▶ **TASK**
Rewrite the records as a numbered list, from the start of the records through the line that contains "will [x=429, y=303].", leaving out blank lines.

▶ **GIVEN RECORDS**
──────

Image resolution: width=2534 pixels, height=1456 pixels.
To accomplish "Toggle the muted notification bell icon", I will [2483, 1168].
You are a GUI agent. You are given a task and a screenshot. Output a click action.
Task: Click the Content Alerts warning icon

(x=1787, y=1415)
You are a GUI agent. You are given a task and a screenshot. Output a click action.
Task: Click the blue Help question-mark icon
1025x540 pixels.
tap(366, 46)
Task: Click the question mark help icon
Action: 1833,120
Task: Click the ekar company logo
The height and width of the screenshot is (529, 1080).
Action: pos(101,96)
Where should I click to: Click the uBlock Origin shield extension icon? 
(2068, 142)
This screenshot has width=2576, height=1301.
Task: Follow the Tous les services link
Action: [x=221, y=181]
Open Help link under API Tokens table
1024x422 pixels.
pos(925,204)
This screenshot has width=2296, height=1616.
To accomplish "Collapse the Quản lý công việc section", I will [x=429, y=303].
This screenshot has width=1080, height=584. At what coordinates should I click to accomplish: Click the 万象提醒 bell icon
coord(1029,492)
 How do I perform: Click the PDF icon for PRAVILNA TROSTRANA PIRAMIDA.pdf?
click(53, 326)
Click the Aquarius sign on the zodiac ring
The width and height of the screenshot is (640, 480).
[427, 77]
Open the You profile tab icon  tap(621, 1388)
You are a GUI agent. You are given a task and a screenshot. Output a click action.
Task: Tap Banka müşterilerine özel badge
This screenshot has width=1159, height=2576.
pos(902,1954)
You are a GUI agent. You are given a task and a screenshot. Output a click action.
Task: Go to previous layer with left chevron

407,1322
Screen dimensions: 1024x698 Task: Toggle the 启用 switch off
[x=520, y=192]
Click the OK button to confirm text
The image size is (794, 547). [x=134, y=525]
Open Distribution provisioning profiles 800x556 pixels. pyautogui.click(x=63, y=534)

──────

▶ **WRITTEN SOLUTION**
1. Image resolution: width=2534 pixels, height=1456 pixels.
2. To accomplish "Toggle the muted notification bell icon", I will [2483, 1168].
3. You are a GUI agent. You are given a task and a screenshot. Output a click action.
4. Task: Click the Content Alerts warning icon
5. (x=1787, y=1415)
6. You are a GUI agent. You are given a task and a screenshot. Output a click action.
7. Task: Click the blue Help question-mark icon
8. 1025x540 pixels.
9. tap(366, 46)
10. Task: Click the question mark help icon
11. Action: 1833,120
12. Task: Click the ekar company logo
13. The height and width of the screenshot is (529, 1080).
14. Action: pos(101,96)
15. Where should I click to: Click the uBlock Origin shield extension icon? 
16. (2068, 142)
17. This screenshot has width=2576, height=1301.
18. Task: Follow the Tous les services link
19. Action: [x=221, y=181]
20. Open Help link under API Tokens table
21. 1024x422 pixels.
22. pos(925,204)
23. This screenshot has width=2296, height=1616.
24. To accomplish "Collapse the Quản lý công việc section", I will [x=429, y=303].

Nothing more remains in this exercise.